-- START OF MATERIAL --

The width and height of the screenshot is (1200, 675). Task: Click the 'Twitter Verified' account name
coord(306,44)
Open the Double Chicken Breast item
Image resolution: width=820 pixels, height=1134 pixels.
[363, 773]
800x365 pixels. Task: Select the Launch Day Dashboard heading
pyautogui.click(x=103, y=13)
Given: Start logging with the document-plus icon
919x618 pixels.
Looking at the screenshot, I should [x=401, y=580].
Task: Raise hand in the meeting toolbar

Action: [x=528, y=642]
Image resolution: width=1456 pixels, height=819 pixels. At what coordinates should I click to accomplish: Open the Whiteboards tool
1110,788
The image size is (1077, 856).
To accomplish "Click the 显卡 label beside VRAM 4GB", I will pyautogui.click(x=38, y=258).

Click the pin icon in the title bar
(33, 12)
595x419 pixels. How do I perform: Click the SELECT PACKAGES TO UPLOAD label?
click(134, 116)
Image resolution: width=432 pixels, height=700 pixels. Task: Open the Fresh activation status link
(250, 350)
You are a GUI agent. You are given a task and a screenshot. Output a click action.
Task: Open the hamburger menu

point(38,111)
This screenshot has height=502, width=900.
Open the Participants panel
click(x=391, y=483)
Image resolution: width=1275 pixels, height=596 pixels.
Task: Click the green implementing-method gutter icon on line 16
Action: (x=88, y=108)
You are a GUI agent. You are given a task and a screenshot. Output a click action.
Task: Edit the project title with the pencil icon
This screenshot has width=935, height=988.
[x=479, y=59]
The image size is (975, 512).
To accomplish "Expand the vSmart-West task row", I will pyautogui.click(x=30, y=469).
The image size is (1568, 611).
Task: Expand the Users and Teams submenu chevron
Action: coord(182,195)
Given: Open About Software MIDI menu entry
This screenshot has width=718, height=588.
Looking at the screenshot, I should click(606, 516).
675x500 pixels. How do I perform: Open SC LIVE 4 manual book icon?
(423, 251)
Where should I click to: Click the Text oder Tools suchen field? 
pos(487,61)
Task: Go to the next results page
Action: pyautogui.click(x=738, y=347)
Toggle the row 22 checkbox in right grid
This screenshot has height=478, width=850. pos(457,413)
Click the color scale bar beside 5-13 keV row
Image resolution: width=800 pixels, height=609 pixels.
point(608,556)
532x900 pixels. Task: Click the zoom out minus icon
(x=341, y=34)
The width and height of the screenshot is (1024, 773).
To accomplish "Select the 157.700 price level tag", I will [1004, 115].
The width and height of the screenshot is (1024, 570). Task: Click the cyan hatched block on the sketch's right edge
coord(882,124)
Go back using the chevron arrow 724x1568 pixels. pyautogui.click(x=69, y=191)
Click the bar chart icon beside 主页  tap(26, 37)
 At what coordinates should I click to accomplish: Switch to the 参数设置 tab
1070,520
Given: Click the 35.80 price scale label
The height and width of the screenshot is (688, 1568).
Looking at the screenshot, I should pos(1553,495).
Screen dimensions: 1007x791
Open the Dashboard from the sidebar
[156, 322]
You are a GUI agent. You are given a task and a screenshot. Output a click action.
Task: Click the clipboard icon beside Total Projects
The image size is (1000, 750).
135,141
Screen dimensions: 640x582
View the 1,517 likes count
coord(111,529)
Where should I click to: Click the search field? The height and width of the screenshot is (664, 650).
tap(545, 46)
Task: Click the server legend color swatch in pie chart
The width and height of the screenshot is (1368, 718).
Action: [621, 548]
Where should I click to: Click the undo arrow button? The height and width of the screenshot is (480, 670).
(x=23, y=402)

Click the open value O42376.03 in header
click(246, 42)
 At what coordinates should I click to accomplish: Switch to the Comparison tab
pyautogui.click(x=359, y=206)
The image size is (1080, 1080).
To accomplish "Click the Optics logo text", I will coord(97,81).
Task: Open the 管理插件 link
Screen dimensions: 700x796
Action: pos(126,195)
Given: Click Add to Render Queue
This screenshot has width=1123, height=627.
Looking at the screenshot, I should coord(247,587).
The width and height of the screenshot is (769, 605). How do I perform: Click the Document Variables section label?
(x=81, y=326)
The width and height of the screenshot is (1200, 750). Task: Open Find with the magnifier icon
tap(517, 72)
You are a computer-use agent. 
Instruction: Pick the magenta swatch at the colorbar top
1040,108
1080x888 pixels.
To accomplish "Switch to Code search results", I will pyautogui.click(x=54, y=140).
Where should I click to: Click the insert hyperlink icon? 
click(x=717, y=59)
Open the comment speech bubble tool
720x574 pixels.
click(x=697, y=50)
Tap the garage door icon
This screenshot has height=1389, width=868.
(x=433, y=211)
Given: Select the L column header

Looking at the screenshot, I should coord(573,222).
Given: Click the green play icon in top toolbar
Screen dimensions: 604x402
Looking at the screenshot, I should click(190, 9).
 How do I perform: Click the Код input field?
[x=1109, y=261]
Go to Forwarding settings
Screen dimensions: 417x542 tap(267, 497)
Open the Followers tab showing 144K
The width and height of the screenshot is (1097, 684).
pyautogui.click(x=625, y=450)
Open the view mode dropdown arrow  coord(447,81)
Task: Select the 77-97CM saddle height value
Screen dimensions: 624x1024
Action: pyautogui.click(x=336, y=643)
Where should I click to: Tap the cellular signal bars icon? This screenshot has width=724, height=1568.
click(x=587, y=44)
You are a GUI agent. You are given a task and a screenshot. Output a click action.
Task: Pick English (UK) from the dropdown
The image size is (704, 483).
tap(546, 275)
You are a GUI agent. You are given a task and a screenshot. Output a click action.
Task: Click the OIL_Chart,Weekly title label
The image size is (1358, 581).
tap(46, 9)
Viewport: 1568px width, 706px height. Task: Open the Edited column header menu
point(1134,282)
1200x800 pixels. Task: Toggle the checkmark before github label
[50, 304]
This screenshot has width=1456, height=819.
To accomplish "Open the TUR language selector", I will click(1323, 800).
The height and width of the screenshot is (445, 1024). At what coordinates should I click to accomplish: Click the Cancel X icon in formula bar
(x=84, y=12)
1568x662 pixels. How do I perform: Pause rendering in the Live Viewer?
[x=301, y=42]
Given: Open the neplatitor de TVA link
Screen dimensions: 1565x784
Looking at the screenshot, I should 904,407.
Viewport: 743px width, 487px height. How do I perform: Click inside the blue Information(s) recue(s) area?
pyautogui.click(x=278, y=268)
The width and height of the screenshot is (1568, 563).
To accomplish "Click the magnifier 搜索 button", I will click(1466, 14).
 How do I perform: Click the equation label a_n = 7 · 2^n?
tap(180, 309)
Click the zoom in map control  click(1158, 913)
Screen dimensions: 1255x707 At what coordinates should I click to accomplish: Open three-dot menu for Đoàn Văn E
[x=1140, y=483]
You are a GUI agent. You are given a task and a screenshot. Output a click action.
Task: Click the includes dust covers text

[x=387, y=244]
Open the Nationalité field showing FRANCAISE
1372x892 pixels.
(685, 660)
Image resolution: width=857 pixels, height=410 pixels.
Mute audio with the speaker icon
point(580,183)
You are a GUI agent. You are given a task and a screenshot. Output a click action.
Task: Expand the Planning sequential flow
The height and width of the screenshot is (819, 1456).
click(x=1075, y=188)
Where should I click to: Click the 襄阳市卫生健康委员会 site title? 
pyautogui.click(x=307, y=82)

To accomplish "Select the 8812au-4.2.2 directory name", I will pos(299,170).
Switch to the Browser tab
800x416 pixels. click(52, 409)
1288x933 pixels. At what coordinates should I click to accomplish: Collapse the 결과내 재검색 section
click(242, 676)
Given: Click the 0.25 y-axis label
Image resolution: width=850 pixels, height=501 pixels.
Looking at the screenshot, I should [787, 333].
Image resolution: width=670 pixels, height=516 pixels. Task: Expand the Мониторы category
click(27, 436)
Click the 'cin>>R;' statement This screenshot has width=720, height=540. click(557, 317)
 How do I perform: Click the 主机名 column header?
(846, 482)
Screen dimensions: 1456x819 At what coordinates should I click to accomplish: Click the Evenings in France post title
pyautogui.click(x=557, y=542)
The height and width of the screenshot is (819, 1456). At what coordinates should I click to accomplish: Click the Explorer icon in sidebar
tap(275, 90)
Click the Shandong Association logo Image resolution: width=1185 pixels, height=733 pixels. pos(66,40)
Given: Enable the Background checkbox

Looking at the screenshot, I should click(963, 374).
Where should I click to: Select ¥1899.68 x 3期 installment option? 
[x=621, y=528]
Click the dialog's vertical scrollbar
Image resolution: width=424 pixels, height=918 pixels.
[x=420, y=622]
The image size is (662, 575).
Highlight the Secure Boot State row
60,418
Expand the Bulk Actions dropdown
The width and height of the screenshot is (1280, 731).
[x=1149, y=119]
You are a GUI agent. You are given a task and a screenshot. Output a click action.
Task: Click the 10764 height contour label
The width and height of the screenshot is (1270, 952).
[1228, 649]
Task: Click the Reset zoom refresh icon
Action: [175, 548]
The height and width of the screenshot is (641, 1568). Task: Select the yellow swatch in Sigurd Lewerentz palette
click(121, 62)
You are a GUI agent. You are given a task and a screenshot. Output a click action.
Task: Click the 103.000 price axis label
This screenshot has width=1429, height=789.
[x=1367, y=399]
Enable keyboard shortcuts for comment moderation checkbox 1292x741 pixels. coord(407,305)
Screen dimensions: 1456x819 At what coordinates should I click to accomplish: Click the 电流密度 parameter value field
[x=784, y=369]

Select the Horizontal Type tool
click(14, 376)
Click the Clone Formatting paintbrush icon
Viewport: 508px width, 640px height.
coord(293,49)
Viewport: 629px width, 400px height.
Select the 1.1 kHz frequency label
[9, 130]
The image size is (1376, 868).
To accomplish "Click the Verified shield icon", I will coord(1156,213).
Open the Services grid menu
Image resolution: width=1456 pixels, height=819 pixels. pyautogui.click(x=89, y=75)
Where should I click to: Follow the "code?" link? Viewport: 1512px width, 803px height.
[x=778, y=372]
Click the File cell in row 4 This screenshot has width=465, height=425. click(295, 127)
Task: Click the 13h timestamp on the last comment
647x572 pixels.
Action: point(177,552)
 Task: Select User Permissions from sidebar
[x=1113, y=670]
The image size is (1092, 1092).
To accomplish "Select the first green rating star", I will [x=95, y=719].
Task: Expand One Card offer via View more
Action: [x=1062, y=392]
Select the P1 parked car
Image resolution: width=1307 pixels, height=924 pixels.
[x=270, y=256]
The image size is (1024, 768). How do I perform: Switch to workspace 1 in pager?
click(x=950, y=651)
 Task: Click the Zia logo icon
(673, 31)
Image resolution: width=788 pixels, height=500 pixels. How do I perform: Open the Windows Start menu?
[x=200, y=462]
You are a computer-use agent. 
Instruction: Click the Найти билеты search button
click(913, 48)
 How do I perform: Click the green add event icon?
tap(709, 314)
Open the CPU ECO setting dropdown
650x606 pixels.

-- END OF MATERIAL --

• _EXERCISE PROMPT_: Please retype the entries above, starting at the line that contains "Viewport: 743px width, 487px" and ending at the line that contains "will click(1466, 14).", with both of those lines included.

• _SOLUTION TO THE EXERCISE_:
Viewport: 743px width, 487px height. How do I perform: Click inside the blue Information(s) recue(s) area?
pyautogui.click(x=278, y=268)
The width and height of the screenshot is (1568, 563).
To accomplish "Click the magnifier 搜索 button", I will click(1466, 14).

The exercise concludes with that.